# Provided passage start

- Centuries:: 16th; 17th; 18th; 19th; 20th;
- Decades:: 1720s; 1730s; 1740s; 1750s; 1760s;
- See also:: List of years in Scotland Timeline of Scottish history 1748 in: Great Britain • Wales • Elsewhere

= 1748 in Scotland =

Events from the year 1748 in Scotland.

== Incumbents ==

=== Law officers ===
- Lord Advocate – William Grant of Prestongrange
- Solicitor General for Scotland – Patrick Haldane of Gleneagles, jointly with Alexander Hume

=== Judiciary ===
- Lord President of the Court of Session – Lord Culloden until 4 June; then Lord Arniston the Elder
- Lord Justice General – Lord Ilay
- Lord Justice Clerk – Lord Milton, then Lord Tinwald

== Events ==
- 1 April – under the Sheriffs (Scotland) Act 1747, trials for treason in Scotland can take place outside the shire in which the crime is committed.
- 24 June – on the death of his father William, John Adam inherits his architectural practice in Scotland and the position of Master Mason to the Board of Ordnance, immediately taking his brother Robert into partnership.

# Provided passage end
# Provided entries start

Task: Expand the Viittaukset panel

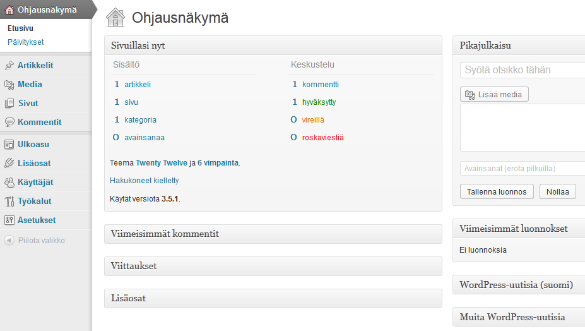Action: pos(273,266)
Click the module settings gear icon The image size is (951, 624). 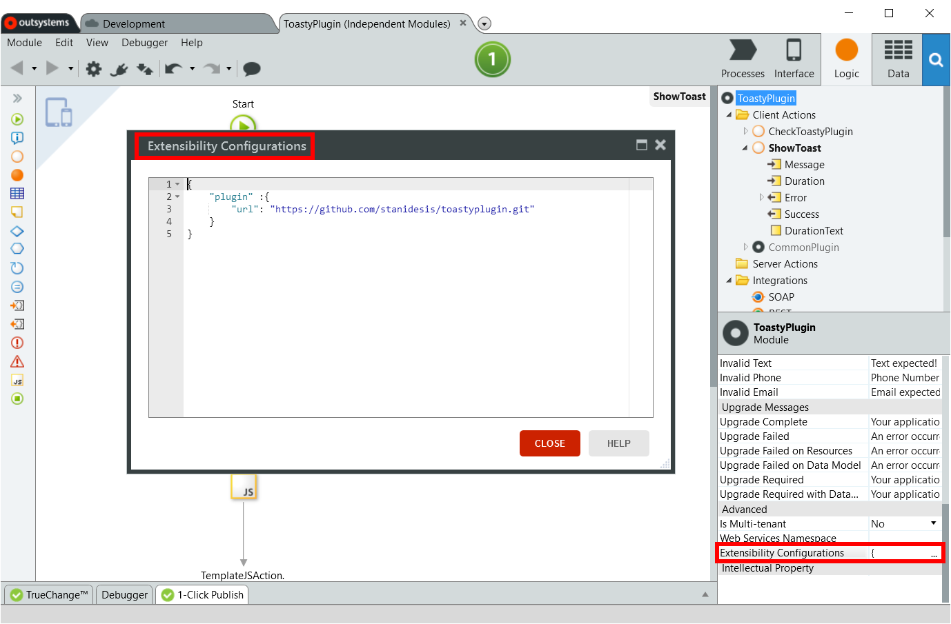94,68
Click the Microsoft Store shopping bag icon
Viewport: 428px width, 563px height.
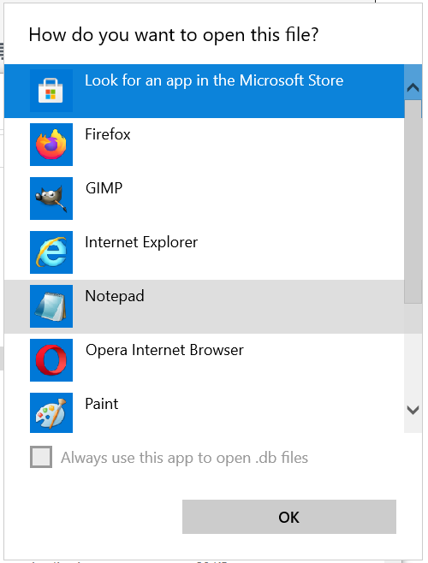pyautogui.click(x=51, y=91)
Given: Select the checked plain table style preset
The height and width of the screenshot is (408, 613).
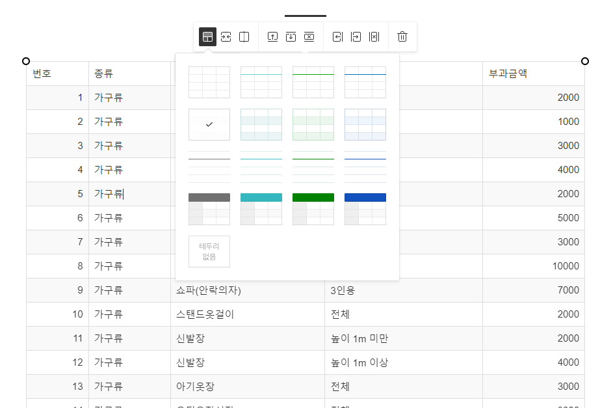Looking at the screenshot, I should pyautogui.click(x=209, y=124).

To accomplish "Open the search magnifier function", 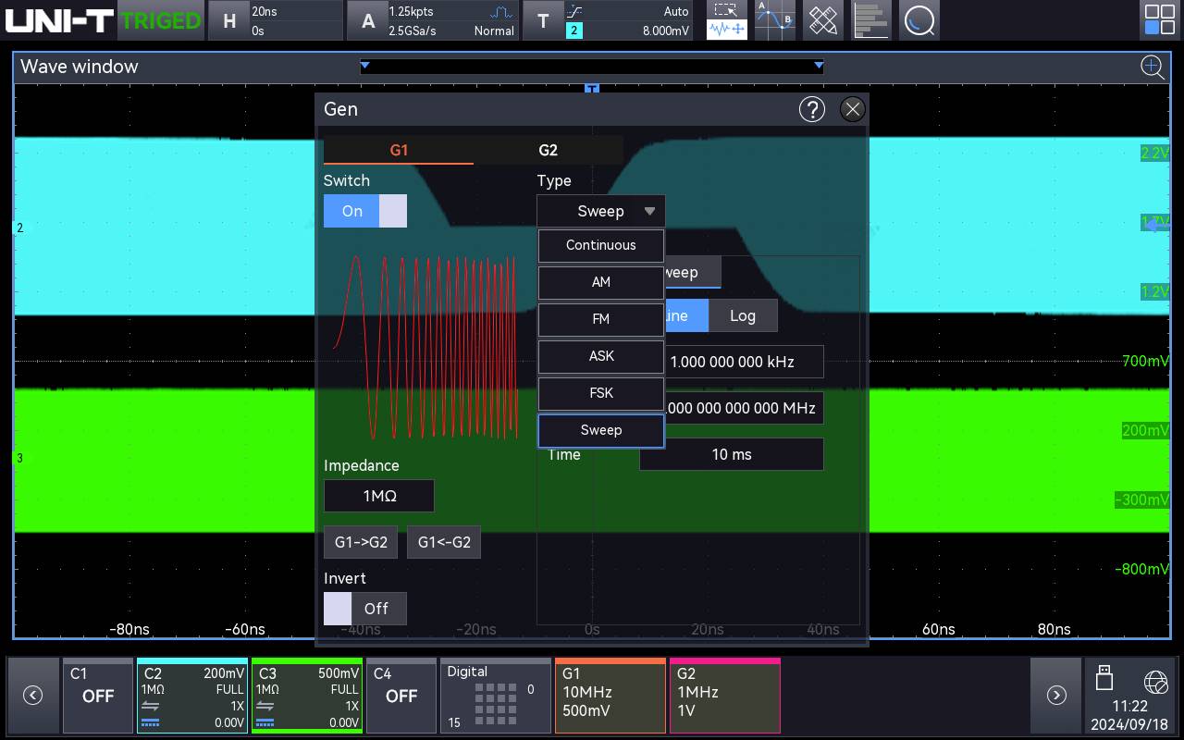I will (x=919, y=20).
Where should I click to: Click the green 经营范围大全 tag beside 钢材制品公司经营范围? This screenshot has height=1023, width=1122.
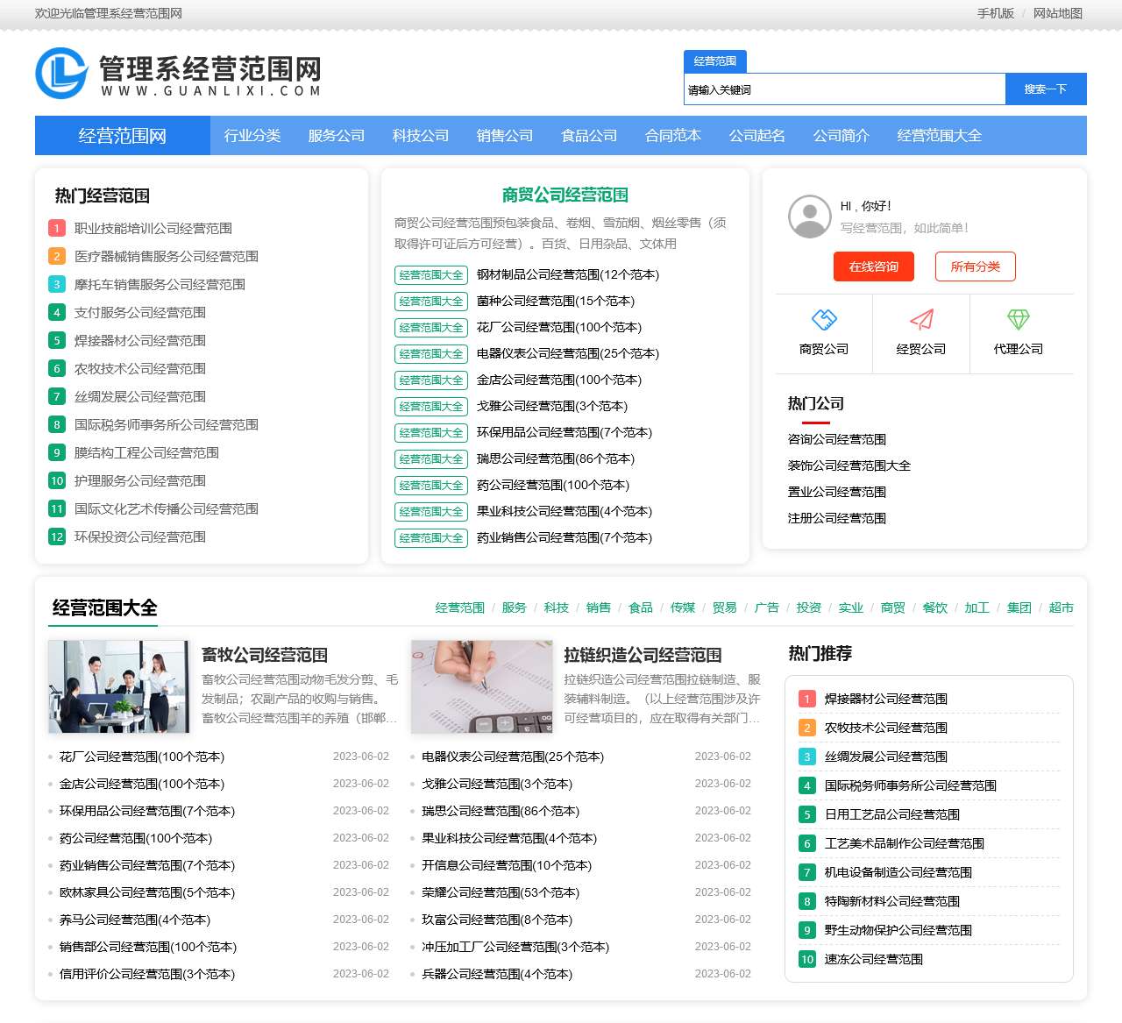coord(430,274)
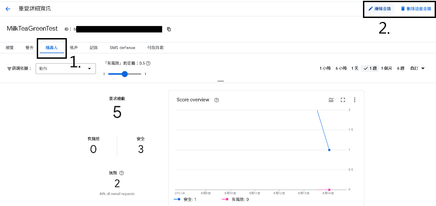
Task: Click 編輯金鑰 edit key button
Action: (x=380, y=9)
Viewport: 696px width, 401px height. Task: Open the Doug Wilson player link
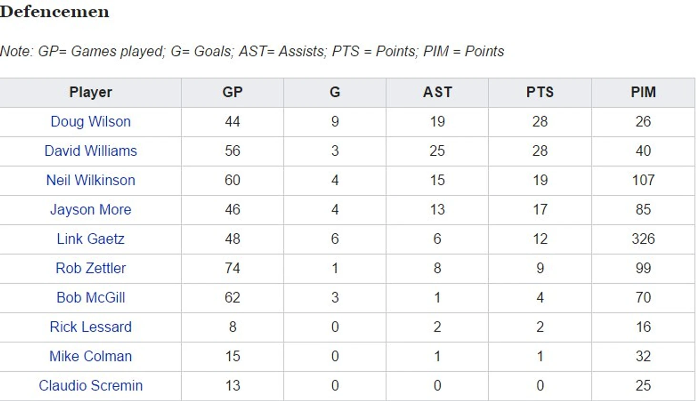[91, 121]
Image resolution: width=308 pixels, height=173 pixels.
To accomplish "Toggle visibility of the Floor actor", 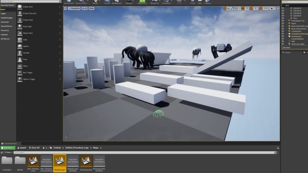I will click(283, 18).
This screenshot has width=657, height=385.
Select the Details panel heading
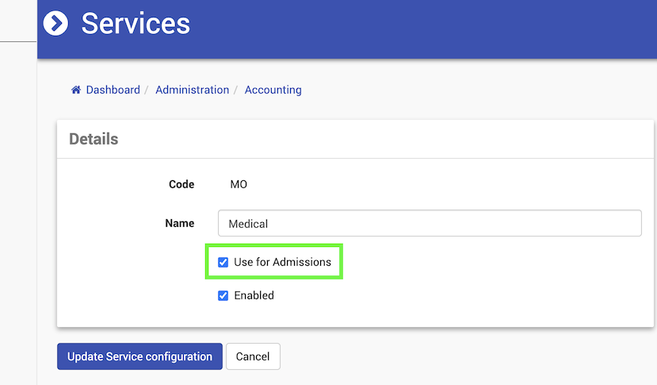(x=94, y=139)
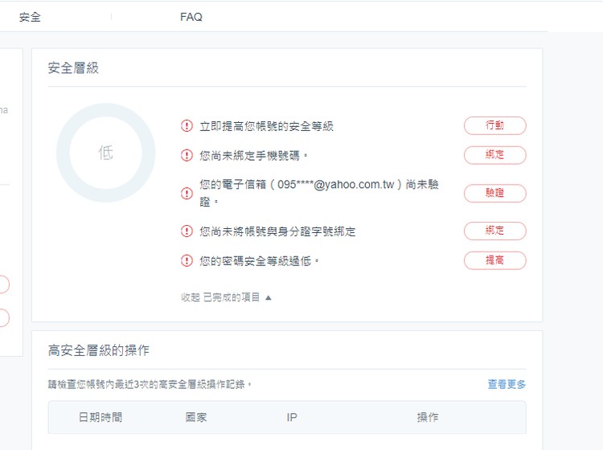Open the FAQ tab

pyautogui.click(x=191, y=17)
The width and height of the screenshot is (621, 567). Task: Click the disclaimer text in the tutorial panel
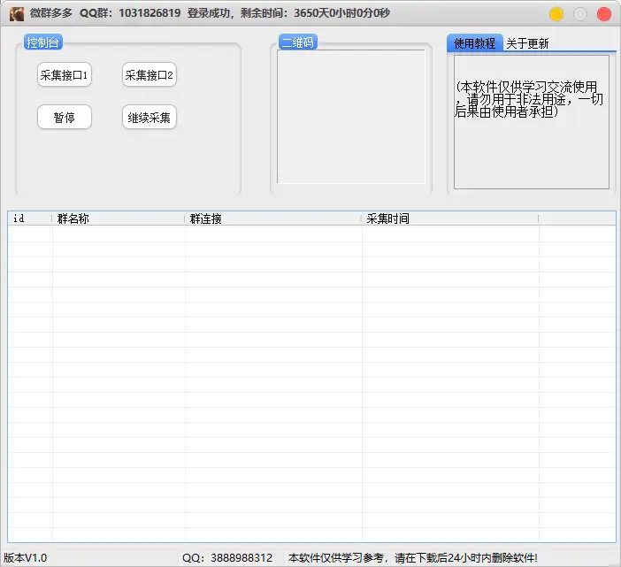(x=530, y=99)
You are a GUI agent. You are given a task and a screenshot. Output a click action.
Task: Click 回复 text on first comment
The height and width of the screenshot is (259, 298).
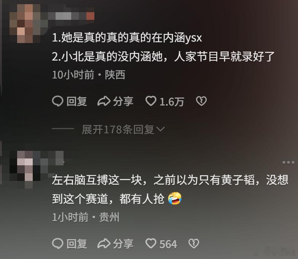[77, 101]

# Provided entries end

▸ What to do
1. Reproduce the whole article on 1748 in Scotland, word for word.
2. In the entries, rewrite the stretch from the line containing "The width and" through the line containing "(x=530, y=99)", swapping "disclaimer text" for "warning label" and keeping everything else the same. Return only those lines, and leave out the pictures.

▸ Expected results
1.
- Centuries:: 16th; 17th; 18th; 19th; 20th;
- Decades:: 1720s; 1730s; 1740s; 1750s; 1760s;
- See also:: List of years in Scotland Timeline of Scottish history 1748 in: Great Britain • Wales • Elsewhere

= 1748 in Scotland =

Events from the year 1748 in Scotland.

== Incumbents ==

=== Law officers ===
- Lord Advocate – William Grant of Prestongrange
- Solicitor General for Scotland – Patrick Haldane of Gleneagles, jointly with Alexander Hume

=== Judiciary ===
- Lord President of the Court of Session – Lord Culloden until 4 June; then Lord Arniston the Elder
- Lord Justice General – Lord Ilay
- Lord Justice Clerk – Lord Milton, then Lord Tinwald

== Events ==
- 1 April – under the Sheriffs (Scotland) Act 1747, trials for treason in Scotland can take place outside the shire in which the crime is committed.
- 24 June – on the death of his father William, John Adam inherits his architectural practice in Scotland and the position of Master Mason to the Board of Ordnance, immediately taking his brother Robert into partnership.

2.
The width and height of the screenshot is (621, 567). Task: Click the warning label in the tutorial panel
(x=530, y=99)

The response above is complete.